The task >>
In the records below, begin at the line that has "Open three-dot menu on G8 Q2 card" and stop after the line that has "Given: Click the Edit"; quote those lines verbatim and nothing more.
START Provided data
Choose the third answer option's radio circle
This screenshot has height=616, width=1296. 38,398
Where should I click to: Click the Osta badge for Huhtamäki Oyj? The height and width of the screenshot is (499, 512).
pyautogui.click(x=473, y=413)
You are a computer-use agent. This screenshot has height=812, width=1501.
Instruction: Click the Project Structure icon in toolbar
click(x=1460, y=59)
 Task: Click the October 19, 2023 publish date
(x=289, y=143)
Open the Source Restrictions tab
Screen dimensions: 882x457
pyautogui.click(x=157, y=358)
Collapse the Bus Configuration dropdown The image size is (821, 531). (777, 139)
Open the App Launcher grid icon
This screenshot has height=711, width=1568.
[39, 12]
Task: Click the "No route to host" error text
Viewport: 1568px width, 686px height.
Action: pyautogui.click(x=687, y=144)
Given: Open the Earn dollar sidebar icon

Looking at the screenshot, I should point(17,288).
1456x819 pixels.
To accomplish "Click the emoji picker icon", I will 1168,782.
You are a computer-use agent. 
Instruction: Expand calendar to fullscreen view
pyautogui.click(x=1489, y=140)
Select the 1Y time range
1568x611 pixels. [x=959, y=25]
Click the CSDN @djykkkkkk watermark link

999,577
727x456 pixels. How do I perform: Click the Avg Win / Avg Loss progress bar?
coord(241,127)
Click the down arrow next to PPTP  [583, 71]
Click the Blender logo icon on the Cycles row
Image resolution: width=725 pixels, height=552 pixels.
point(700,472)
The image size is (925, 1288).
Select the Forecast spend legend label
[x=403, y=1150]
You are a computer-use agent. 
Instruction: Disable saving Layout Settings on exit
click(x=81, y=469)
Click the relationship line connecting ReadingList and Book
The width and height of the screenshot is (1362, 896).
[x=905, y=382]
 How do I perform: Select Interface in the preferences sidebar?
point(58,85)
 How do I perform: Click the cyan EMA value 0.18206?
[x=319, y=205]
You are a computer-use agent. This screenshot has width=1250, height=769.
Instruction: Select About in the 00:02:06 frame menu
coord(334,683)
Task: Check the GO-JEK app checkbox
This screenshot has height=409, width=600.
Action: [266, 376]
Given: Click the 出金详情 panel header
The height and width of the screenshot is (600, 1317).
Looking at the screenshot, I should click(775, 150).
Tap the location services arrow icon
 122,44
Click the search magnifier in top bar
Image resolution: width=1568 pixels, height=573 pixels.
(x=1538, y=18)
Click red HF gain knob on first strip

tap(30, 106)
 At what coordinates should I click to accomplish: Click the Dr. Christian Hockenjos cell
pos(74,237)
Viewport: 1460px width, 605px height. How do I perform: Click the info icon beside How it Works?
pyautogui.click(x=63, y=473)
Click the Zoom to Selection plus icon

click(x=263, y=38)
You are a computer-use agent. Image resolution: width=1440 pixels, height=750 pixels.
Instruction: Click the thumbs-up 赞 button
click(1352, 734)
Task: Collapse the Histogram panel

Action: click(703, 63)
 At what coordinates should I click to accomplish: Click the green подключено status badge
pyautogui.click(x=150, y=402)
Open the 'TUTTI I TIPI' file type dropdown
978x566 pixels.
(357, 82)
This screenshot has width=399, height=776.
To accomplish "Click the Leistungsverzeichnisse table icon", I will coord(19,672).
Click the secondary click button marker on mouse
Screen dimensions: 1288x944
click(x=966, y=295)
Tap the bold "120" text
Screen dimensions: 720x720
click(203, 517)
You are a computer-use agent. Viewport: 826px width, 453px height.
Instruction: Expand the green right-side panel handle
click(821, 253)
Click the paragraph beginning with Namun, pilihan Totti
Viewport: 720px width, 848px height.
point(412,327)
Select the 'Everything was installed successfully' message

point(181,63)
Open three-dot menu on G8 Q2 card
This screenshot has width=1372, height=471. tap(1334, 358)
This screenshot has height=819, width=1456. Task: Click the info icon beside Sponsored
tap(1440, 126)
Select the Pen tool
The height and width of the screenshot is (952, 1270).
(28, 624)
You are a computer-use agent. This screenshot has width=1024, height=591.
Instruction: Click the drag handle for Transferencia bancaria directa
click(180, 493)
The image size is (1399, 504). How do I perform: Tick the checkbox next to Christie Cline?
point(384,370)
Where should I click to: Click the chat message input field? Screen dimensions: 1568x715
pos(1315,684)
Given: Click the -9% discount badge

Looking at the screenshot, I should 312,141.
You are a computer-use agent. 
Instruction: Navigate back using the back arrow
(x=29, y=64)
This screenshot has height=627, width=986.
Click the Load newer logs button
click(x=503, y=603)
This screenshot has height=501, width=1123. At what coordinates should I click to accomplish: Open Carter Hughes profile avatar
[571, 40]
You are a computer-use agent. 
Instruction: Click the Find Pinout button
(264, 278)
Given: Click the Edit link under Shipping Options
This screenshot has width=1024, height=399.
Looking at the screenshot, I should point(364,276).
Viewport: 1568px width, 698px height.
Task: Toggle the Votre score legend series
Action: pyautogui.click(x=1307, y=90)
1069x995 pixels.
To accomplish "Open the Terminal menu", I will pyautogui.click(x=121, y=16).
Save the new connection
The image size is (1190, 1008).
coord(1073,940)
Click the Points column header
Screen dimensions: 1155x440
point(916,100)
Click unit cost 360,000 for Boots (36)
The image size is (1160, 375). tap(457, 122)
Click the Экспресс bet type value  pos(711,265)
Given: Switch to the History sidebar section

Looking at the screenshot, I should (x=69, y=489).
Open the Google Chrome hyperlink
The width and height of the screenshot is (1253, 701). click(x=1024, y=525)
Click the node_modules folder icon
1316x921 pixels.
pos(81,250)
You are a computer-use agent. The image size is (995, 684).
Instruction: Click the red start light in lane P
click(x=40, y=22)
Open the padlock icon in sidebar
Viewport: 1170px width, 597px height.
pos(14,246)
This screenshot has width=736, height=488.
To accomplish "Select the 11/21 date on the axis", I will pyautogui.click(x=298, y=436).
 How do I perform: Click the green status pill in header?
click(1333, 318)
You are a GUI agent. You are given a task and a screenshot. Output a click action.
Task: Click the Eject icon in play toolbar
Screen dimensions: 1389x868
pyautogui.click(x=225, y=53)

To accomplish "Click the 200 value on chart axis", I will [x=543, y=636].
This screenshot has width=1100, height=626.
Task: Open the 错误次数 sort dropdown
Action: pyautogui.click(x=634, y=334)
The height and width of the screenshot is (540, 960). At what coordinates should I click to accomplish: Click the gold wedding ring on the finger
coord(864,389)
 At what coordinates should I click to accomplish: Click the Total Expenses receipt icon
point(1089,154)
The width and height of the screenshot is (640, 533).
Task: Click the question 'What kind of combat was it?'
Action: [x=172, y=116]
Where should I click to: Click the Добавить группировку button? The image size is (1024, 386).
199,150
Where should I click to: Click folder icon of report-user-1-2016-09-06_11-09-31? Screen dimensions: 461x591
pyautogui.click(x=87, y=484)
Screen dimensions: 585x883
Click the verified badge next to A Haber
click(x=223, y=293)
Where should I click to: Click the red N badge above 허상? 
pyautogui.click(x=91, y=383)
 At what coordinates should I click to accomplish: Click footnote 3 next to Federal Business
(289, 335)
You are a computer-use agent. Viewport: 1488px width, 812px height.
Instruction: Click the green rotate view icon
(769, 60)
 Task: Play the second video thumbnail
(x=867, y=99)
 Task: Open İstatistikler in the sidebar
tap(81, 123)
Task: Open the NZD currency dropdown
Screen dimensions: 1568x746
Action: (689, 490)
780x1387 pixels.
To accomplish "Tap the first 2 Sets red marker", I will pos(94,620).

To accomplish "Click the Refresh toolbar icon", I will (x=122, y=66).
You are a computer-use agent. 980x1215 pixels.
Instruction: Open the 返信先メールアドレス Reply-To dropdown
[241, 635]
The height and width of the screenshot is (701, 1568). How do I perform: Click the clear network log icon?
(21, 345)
END Provided data
Exercise result >>
Open three-dot menu on G8 Q2 card
This screenshot has width=1372, height=471. tap(1334, 358)
This screenshot has height=819, width=1456. Task: Click the info icon beside Sponsored
tap(1440, 126)
Select the Pen tool
The height and width of the screenshot is (952, 1270).
(28, 624)
You are a computer-use agent. This screenshot has width=1024, height=591.
Instruction: Click the drag handle for Transferencia bancaria directa
click(180, 493)
The image size is (1399, 504). How do I perform: Tick the checkbox next to Christie Cline?
point(384,370)
Where should I click to: Click the chat message input field? Screen dimensions: 1568x715
pos(1315,684)
Given: Click the -9% discount badge

Looking at the screenshot, I should 312,141.
You are a computer-use agent. 
Instruction: Navigate back using the back arrow
(x=29, y=64)
This screenshot has height=627, width=986.
Click the Load newer logs button
click(x=503, y=603)
This screenshot has height=501, width=1123. At what coordinates should I click to accomplish: Open Carter Hughes profile avatar
[571, 40]
You are a computer-use agent. 
Instruction: Click the Find Pinout button
(264, 278)
Given: Click the Edit link under Shipping Options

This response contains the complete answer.